(Collected data entries)

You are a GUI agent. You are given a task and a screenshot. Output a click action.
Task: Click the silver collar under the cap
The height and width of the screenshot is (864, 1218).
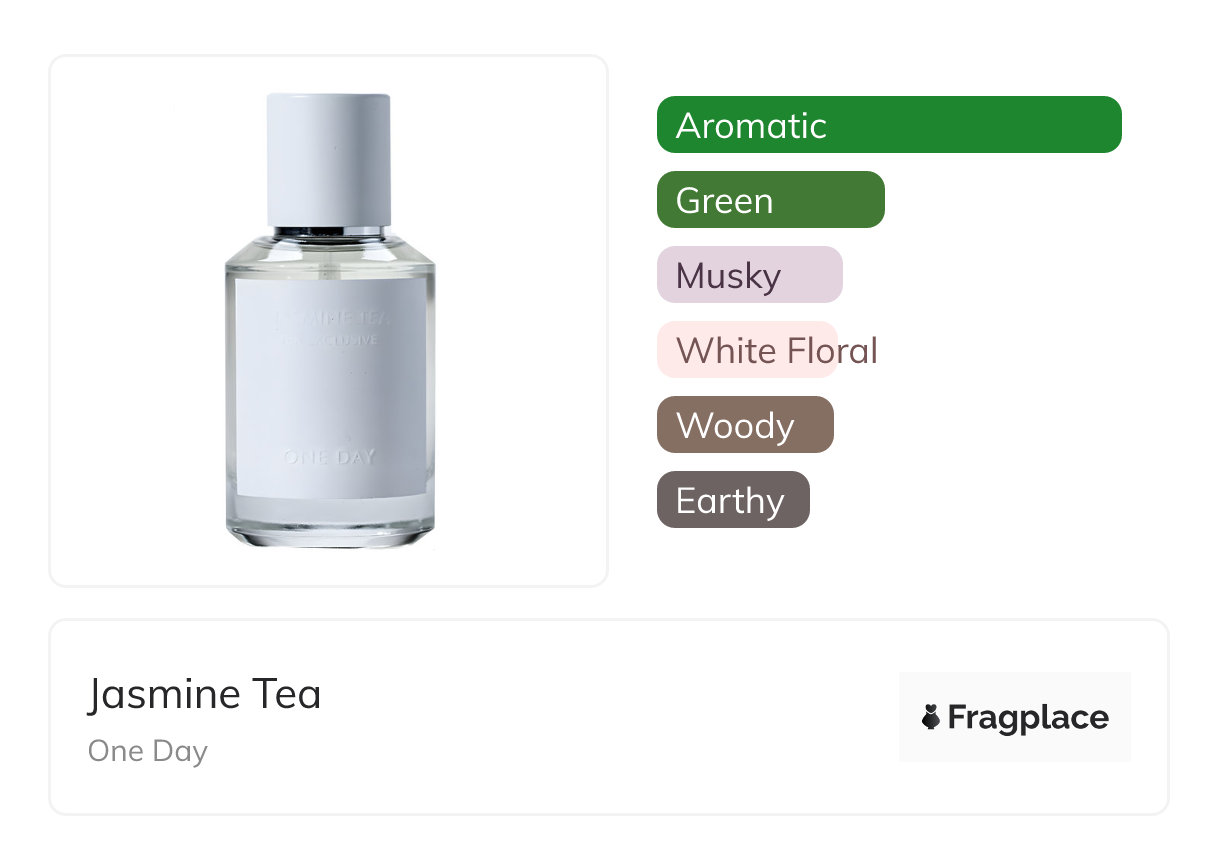[328, 233]
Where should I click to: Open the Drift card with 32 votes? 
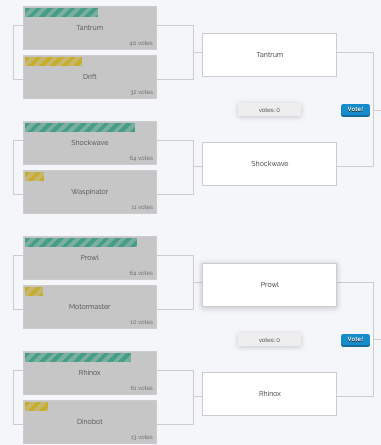(x=90, y=77)
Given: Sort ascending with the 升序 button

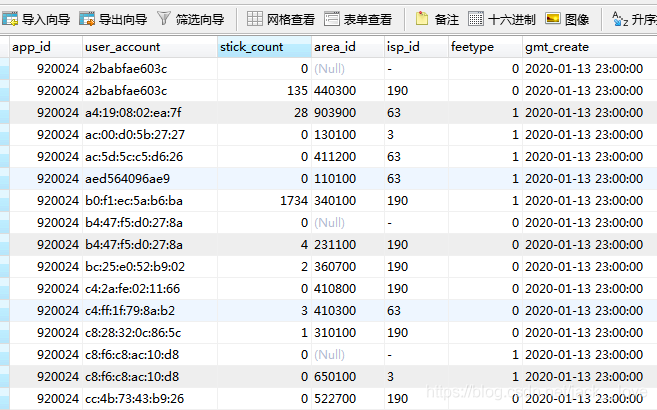Looking at the screenshot, I should tap(632, 18).
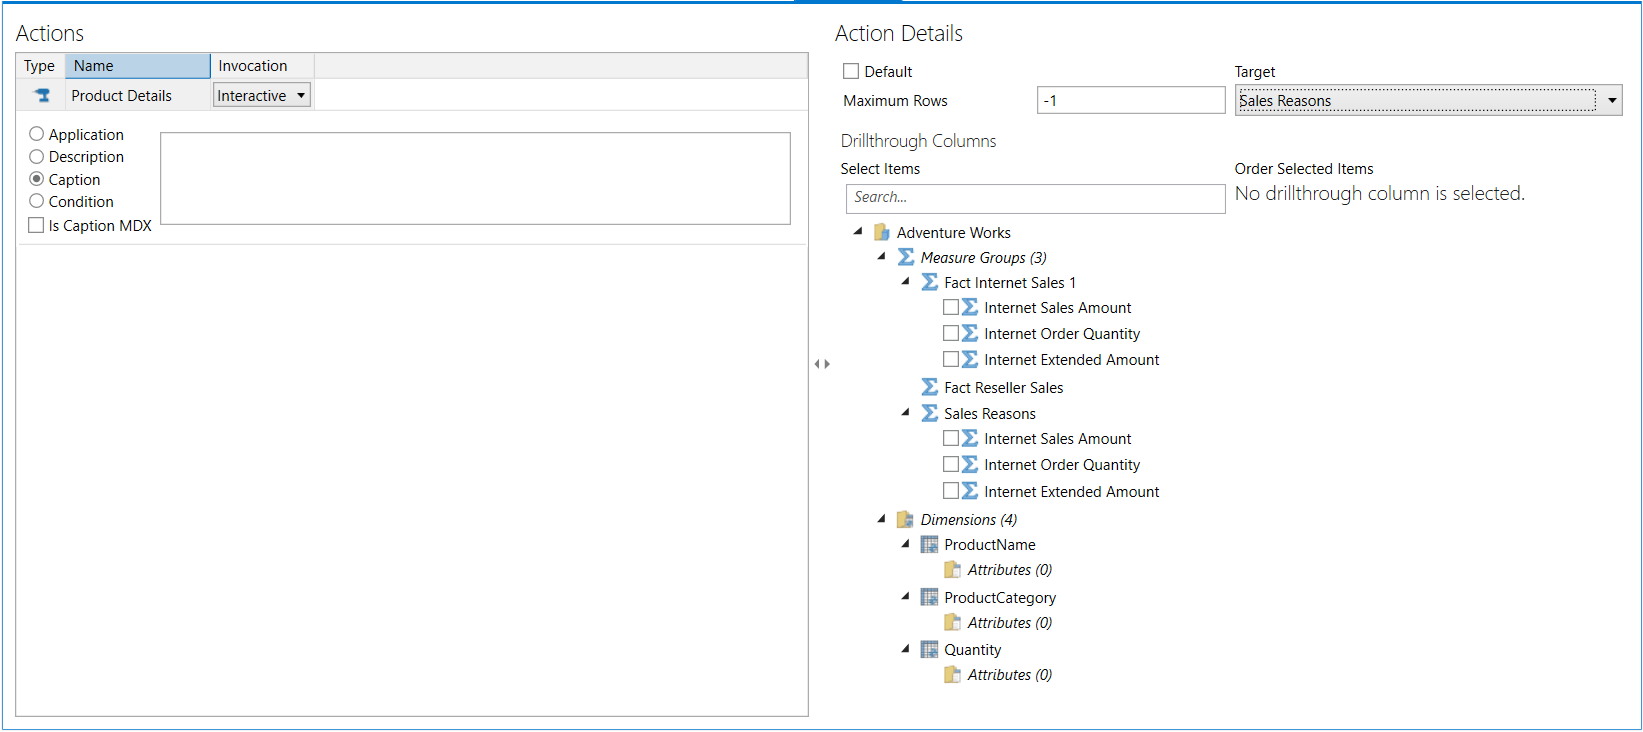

=== TASK DIRECTIONS ===
An exact copy of every record above is required, with all pictures omitted.

=== COMPLETED EXERCISE ===
You are a GUI agent. You are given a task and a screenshot. Output a click action.
Task: Click the silver collar under the cap
The height and width of the screenshot is (864, 1218).
[328, 233]
Where should I click to: Open the Drift card with 32 votes? 
(x=90, y=77)
Given: Sort ascending with the 升序 button

Looking at the screenshot, I should tap(632, 18).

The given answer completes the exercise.